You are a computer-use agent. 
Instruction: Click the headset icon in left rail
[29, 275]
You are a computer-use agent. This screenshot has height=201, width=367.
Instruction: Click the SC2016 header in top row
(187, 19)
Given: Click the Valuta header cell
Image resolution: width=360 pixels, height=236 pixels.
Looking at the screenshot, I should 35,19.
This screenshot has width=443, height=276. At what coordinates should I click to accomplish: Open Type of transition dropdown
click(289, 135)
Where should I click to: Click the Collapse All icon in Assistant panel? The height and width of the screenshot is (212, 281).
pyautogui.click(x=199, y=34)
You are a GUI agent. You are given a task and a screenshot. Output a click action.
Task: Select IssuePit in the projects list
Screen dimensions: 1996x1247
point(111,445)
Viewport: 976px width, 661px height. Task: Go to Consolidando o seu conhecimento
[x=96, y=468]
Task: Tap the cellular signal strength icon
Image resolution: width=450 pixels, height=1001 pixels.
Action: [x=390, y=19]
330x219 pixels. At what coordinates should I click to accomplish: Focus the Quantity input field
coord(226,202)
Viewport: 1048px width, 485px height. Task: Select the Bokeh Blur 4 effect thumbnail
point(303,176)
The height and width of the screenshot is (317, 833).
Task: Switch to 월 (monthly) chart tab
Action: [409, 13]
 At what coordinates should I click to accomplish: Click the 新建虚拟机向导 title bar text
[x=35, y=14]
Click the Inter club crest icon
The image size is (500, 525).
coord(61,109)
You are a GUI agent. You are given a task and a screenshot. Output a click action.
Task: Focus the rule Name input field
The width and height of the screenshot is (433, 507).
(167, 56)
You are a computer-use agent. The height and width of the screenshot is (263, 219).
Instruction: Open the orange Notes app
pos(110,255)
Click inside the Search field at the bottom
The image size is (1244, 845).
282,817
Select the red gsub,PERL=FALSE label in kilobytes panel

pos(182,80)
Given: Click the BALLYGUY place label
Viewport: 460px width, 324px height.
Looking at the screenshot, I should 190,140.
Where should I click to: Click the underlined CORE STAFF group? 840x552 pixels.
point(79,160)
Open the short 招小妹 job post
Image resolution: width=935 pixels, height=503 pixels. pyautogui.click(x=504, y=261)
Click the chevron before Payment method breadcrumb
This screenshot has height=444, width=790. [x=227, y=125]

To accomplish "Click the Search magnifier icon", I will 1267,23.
::::::
(WHAT TO DO):
Could you please give the number of lines in the data above that contain the word "computer"? Only the number is needed.

(OUTPUT OF THE EXERCISE):
3